Currently taking any medication that could interfere with study medication absorption, distribution, metabolism, or excretion or could lead to induction or inhibition of microsomal enzymes, e.g., indomethacin, which are not permitted from Randomization until end of treatment.
Patients who have the following associated illnesses or conditions:
Any medical conditions that may diminish life expectancy to less than 2 years including known cancers;
Evidence of any other unstable or, untreated clinically significant immunological, endocrine, hematological, gastrointestinal, neurological, neoplastic, or psychiatric disease;
Mental instability or incompetence, such that the validity of informed consent or ability to be compliant with the study is uncertain.

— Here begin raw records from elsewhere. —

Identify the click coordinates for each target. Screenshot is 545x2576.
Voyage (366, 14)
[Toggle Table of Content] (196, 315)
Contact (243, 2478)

patients should not present any of the following biological exclusion criteria:
Positive anti-human immunodeficiency virus antibody.
Aspartate aminotransferase (AST) and/or ALT >10 x upper limit of normal (ULN).
Conjugated bilirubin > 26 umol/l due to altered hepatic function (Gilbert Disease patients are allowed into the study.
International normalized ratio >1.40 due to altered hepatic function.
Platelet count <100,000/mm^3 due to portal hypertension.
Significant renal disease, including nephritic syndrome, chronic kidney disease (defined as patients with markers of kidney damage or estimated glomerular filtration rate [eGFR] of less than 60 ml/min/1.73 m^2).
Patients for whom participation in the trial is not reasonable according to the opinion of Investigator or in cases when participation in the trial may put the patient at any kind of risk.